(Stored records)
|---|

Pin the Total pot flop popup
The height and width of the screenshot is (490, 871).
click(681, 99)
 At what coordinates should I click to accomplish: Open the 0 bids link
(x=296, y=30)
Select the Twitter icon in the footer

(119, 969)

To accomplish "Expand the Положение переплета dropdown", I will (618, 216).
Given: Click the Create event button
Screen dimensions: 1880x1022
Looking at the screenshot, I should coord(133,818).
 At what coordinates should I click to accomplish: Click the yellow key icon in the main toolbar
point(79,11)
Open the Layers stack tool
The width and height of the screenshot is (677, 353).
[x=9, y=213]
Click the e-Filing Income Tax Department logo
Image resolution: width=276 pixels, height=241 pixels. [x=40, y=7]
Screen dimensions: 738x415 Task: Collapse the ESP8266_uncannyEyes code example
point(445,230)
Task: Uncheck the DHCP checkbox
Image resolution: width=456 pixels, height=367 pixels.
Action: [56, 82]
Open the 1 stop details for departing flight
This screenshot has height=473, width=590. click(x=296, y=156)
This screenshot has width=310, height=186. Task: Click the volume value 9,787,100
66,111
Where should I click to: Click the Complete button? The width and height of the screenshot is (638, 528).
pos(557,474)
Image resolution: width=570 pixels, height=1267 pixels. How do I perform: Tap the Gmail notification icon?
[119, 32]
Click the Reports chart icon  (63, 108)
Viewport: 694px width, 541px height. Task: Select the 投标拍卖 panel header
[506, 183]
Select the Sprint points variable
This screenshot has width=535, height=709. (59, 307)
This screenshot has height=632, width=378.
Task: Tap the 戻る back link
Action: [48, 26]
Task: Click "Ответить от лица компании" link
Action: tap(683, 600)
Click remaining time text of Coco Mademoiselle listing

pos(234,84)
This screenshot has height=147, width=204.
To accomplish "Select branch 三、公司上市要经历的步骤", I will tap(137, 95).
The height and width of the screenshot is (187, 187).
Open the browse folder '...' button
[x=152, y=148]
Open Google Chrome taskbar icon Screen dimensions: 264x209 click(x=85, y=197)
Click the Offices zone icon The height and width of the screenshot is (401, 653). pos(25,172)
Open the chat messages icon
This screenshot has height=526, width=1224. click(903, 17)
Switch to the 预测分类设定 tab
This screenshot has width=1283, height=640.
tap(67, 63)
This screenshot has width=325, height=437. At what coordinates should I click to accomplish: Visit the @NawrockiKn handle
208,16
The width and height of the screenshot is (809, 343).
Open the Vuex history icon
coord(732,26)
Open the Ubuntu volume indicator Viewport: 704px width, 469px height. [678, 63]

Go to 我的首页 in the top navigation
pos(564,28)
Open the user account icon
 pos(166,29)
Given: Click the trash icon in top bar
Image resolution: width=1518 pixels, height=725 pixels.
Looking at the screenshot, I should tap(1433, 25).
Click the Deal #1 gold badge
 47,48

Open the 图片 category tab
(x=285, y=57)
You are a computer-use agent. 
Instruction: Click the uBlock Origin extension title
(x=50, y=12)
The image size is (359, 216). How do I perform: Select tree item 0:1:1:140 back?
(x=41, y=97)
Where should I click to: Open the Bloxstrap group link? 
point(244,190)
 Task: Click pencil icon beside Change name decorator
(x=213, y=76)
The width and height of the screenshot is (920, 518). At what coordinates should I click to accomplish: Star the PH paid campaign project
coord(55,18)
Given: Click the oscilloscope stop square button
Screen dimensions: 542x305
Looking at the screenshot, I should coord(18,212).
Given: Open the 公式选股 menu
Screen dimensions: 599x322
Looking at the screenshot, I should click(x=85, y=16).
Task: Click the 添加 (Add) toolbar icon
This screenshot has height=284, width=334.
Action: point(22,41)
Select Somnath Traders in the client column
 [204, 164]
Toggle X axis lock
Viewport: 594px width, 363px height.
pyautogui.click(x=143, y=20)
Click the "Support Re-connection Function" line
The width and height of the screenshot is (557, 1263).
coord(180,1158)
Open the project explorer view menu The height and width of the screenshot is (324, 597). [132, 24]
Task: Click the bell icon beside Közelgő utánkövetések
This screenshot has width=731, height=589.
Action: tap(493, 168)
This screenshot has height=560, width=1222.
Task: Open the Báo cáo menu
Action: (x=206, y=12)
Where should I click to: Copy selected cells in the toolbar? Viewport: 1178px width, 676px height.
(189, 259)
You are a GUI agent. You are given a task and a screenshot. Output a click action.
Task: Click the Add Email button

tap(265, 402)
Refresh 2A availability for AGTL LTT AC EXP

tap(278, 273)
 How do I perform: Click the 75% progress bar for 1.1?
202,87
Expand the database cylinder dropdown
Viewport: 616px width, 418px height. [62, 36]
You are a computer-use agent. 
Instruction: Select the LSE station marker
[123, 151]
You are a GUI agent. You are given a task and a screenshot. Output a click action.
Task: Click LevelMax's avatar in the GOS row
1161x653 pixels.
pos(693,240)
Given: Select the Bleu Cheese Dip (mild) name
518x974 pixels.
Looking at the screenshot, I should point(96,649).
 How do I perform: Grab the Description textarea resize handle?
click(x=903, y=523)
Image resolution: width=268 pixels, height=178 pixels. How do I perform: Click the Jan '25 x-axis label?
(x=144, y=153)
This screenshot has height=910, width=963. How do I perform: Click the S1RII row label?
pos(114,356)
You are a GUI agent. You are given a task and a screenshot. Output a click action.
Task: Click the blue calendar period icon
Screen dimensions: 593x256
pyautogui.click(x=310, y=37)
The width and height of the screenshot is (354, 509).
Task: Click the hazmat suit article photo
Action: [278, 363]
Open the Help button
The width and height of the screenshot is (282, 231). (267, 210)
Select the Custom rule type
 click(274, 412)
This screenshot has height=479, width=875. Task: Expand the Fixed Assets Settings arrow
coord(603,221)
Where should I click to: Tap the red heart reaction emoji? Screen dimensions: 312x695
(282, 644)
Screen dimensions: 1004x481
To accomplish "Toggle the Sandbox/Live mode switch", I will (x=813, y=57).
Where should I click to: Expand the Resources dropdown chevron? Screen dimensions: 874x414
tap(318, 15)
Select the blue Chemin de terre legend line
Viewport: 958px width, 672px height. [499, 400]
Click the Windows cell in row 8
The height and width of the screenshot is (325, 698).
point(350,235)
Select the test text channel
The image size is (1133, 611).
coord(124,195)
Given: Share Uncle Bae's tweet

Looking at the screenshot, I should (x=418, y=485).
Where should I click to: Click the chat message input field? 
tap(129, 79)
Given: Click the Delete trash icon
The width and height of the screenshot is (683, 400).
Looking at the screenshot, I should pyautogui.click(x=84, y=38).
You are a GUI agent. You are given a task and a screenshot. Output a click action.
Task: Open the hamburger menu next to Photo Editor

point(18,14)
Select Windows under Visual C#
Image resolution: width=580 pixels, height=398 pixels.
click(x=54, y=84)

|---|

**PROBLEM STATEMENT**
Your answer should be the records themselves, returned word for word.

**ANSWER**
Pin the Total pot flop popup
The height and width of the screenshot is (490, 871).
click(681, 99)
 At what coordinates should I click to accomplish: Open the 0 bids link
(x=296, y=30)
Select the Twitter icon in the footer

(119, 969)

To accomplish "Expand the Положение переплета dropdown", I will (618, 216).
Given: Click the Create event button
Screen dimensions: 1880x1022
Looking at the screenshot, I should coord(133,818).
 At what coordinates should I click to accomplish: Click the yellow key icon in the main toolbar
point(79,11)
Open the Layers stack tool
The width and height of the screenshot is (677, 353).
[x=9, y=213]
Click the e-Filing Income Tax Department logo
Image resolution: width=276 pixels, height=241 pixels. [x=40, y=7]
Screen dimensions: 738x415 Task: Collapse the ESP8266_uncannyEyes code example
point(445,230)
Task: Uncheck the DHCP checkbox
Image resolution: width=456 pixels, height=367 pixels.
Action: [56, 82]
Open the 1 stop details for departing flight
This screenshot has height=473, width=590. click(x=296, y=156)
This screenshot has width=310, height=186. Task: Click the volume value 9,787,100
66,111
Where should I click to: Click the Complete button? The width and height of the screenshot is (638, 528).
pos(557,474)
Image resolution: width=570 pixels, height=1267 pixels. How do I perform: Tap the Gmail notification icon?
[119, 32]
Click the Reports chart icon  (63, 108)
Viewport: 694px width, 541px height. Task: Select the 投标拍卖 panel header
[506, 183]
Select the Sprint points variable
This screenshot has width=535, height=709. (59, 307)
This screenshot has height=632, width=378.
Task: Tap the 戻る back link
Action: [48, 26]
Task: Click "Ответить от лица компании" link
Action: tap(683, 600)
Click remaining time text of Coco Mademoiselle listing

pos(234,84)
This screenshot has height=147, width=204.
To accomplish "Select branch 三、公司上市要经历的步骤", I will tap(137, 95).
The height and width of the screenshot is (187, 187).
Open the browse folder '...' button
[x=152, y=148]
Open Google Chrome taskbar icon Screen dimensions: 264x209 click(x=85, y=197)
Click the Offices zone icon The height and width of the screenshot is (401, 653). pos(25,172)
Open the chat messages icon
This screenshot has height=526, width=1224. click(903, 17)
Switch to the 预测分类设定 tab
This screenshot has width=1283, height=640.
tap(67, 63)
This screenshot has width=325, height=437. At what coordinates should I click to accomplish: Visit the @NawrockiKn handle
208,16
The width and height of the screenshot is (809, 343).
Open the Vuex history icon
coord(732,26)
Open the Ubuntu volume indicator Viewport: 704px width, 469px height. [678, 63]

Go to 我的首页 in the top navigation
pos(564,28)
Open the user account icon
 pos(166,29)
Given: Click the trash icon in top bar
Image resolution: width=1518 pixels, height=725 pixels.
Looking at the screenshot, I should tap(1433, 25).
Click the Deal #1 gold badge
 47,48

Open the 图片 category tab
(x=285, y=57)
You are a computer-use agent. 
Instruction: Click the uBlock Origin extension title
(x=50, y=12)
The image size is (359, 216). How do I perform: Select tree item 0:1:1:140 back?
(x=41, y=97)
Where should I click to: Open the Bloxstrap group link? 
point(244,190)
 Task: Click pencil icon beside Change name decorator
(x=213, y=76)
The width and height of the screenshot is (920, 518). At what coordinates should I click to accomplish: Star the PH paid campaign project
coord(55,18)
Given: Click the oscilloscope stop square button
Screen dimensions: 542x305
Looking at the screenshot, I should coord(18,212).
Given: Open the 公式选股 menu
Screen dimensions: 599x322
Looking at the screenshot, I should click(x=85, y=16).
Task: Click the 添加 (Add) toolbar icon
This screenshot has height=284, width=334.
Action: point(22,41)
Select Somnath Traders in the client column
 [204, 164]
Toggle X axis lock
Viewport: 594px width, 363px height.
pyautogui.click(x=143, y=20)
Click the "Support Re-connection Function" line
The width and height of the screenshot is (557, 1263).
coord(180,1158)
Open the project explorer view menu The height and width of the screenshot is (324, 597). [132, 24]
Task: Click the bell icon beside Közelgő utánkövetések
This screenshot has width=731, height=589.
Action: tap(493, 168)
This screenshot has height=560, width=1222.
Task: Open the Báo cáo menu
Action: (x=206, y=12)
Where should I click to: Copy selected cells in the toolbar? Viewport: 1178px width, 676px height.
(189, 259)
You are a GUI agent. You are given a task and a screenshot. Output a click action.
Task: Click the Add Email button

tap(265, 402)
Refresh 2A availability for AGTL LTT AC EXP

tap(278, 273)
 How do I perform: Click the 75% progress bar for 1.1?
202,87
Expand the database cylinder dropdown
Viewport: 616px width, 418px height. [62, 36]
You are a computer-use agent. 
Instruction: Select the LSE station marker
[123, 151]
You are a GUI agent. You are given a task and a screenshot. Output a click action.
Task: Click LevelMax's avatar in the GOS row
1161x653 pixels.
pos(693,240)
Given: Select the Bleu Cheese Dip (mild) name
518x974 pixels.
Looking at the screenshot, I should point(96,649).
 How do I perform: Grab the Description textarea resize handle?
click(x=903, y=523)
Image resolution: width=268 pixels, height=178 pixels. How do I perform: Click the Jan '25 x-axis label?
(x=144, y=153)
This screenshot has height=910, width=963. How do I perform: Click the S1RII row label?
pos(114,356)
You are a GUI agent. You are given a task and a screenshot. Output a click action.
Task: Click the blue calendar period icon
Screen dimensions: 593x256
pyautogui.click(x=310, y=37)
The width and height of the screenshot is (354, 509).
Task: Click the hazmat suit article photo
Action: [278, 363]
Open the Help button
The width and height of the screenshot is (282, 231). (267, 210)
Select the Custom rule type
 click(274, 412)
This screenshot has height=479, width=875. Task: Expand the Fixed Assets Settings arrow
coord(603,221)
Where should I click to: Tap the red heart reaction emoji? Screen dimensions: 312x695
(282, 644)
Screen dimensions: 1004x481
To accomplish "Toggle the Sandbox/Live mode switch", I will (x=813, y=57).
Where should I click to: Expand the Resources dropdown chevron? Screen dimensions: 874x414
tap(318, 15)
Select the blue Chemin de terre legend line
Viewport: 958px width, 672px height. [499, 400]
Click the Windows cell in row 8
The height and width of the screenshot is (325, 698).
point(350,235)
Select the test text channel
The image size is (1133, 611).
coord(124,195)
Given: Share Uncle Bae's tweet

Looking at the screenshot, I should (x=418, y=485).
Where should I click to: Click the chat message input field? 
tap(129, 79)
Given: Click the Delete trash icon
The width and height of the screenshot is (683, 400).
Looking at the screenshot, I should pyautogui.click(x=84, y=38).
You are a GUI agent. You are given a task and a screenshot. Output a click action.
Task: Open the hamburger menu next to Photo Editor

point(18,14)
Select Windows under Visual C#
Image resolution: width=580 pixels, height=398 pixels.
click(x=54, y=84)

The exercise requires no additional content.